Four researchers from the Institute of Photonics at Leibniz University Hannover have created a new transmitter-receiver system for sending entangled photons through an optical fiber. This could pave the way for the next generation of telecommunications technology, the quantum Internet, to use optical fibers. The quantum Internet offers encryption methods that are secure from eavesdropping, even by future quantum computers, protecting critical infrastructure.

“To make the quantum Internet a reality, we need to transmit entangled photons via fiber optic networks,” says Prof. Dr. Michael Kues, Head of the Institute of Photonics and Board Member of the PhoenixD Cluster of Excellence at Leibniz University Hannover. “We also want to continue using optical fibers for conventional data transmission. Our research is an important step to combine the conventional Internet with the quantum Internet.”

In their experiment, the researchers showed that photon entanglement remains intact even when sent with a laser pulse.

“We can change the color of a laser pulse with a high-speed electrical signal so that it matches the color of the entangled photons,” explains Philip Rübeling, a doctoral student at the Institute of Photonics researching the quantum Internet. “This effect enables us to combine laser pulses and entangled photons of the same color in an optical fiber and separate them again.”

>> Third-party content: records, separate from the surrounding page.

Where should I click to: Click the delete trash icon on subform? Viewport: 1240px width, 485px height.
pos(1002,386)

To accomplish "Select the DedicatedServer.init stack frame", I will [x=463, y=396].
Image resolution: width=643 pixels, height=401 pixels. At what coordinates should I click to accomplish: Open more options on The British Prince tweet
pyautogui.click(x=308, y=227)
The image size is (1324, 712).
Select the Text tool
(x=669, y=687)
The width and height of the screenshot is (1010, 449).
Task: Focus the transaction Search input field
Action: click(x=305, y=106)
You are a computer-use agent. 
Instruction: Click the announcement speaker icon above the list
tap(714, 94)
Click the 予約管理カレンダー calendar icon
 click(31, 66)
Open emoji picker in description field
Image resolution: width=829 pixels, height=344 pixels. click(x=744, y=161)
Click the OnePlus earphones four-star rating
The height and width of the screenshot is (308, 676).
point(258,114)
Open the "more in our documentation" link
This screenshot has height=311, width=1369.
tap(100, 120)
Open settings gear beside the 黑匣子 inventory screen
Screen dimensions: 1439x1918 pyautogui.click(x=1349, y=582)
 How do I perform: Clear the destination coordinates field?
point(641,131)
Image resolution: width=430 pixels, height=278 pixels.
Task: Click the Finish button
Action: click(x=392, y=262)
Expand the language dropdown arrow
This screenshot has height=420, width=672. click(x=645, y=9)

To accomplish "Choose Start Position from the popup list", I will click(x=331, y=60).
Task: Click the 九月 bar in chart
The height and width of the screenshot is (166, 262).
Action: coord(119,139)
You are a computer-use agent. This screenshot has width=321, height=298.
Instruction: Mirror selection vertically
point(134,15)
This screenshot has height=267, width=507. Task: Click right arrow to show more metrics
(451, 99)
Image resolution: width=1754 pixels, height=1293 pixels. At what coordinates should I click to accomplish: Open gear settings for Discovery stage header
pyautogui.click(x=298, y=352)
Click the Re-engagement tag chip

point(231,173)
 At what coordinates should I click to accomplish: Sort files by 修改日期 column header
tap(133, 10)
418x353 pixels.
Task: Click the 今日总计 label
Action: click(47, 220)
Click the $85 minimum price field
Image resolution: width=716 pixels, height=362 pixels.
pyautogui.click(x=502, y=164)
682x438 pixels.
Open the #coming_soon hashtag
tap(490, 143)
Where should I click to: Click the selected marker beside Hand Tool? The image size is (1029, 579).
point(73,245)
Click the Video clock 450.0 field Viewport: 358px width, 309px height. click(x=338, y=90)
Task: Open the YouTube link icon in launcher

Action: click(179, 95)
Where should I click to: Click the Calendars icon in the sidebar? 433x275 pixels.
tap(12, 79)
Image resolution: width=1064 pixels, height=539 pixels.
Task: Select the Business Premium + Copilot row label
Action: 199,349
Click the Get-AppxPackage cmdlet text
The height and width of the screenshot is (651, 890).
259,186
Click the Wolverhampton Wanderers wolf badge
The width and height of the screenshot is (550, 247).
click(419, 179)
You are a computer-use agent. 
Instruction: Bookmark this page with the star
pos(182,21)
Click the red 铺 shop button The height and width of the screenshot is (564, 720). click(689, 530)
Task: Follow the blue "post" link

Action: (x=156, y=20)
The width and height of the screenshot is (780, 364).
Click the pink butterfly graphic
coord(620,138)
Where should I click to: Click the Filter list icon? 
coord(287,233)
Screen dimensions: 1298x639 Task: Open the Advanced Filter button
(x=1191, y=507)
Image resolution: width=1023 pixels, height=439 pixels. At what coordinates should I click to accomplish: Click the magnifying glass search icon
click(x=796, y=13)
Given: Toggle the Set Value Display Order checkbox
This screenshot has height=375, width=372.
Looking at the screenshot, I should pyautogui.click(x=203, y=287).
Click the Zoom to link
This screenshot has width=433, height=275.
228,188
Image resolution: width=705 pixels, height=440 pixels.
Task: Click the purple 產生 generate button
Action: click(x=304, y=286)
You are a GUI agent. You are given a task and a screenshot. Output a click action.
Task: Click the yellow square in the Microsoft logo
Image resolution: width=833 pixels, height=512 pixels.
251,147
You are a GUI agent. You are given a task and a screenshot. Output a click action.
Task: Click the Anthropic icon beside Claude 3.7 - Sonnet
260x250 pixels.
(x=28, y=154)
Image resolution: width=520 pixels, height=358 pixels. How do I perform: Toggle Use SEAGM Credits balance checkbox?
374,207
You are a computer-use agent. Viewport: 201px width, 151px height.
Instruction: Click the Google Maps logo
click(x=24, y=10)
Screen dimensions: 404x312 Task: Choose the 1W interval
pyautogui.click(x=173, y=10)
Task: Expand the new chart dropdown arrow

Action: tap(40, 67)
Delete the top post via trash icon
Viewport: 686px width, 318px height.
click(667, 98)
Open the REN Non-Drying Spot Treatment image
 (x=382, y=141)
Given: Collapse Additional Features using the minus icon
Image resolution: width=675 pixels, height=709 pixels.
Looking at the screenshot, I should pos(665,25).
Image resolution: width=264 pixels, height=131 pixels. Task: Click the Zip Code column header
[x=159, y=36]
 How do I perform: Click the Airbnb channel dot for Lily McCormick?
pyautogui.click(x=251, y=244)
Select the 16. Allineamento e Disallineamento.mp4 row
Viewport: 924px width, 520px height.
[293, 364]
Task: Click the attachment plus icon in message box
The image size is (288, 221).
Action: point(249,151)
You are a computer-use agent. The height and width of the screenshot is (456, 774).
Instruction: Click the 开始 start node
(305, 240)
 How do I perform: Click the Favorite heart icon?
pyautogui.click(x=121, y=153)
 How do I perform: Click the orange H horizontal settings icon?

This effect could combine the traditional Internet with the quantum Internet. So far, using both transmission methods per color in an optical fiber has not been possible.

“The entangled photons block a data channel in the optical fiber, preventing its use for conventional data transmission,” says Jan Heine, a doctoral student in Kues’ group.

The experiment showed for the first time that photons can be sent in the same color channel as the laser light. This means all color channels can still be used for regular data transmission.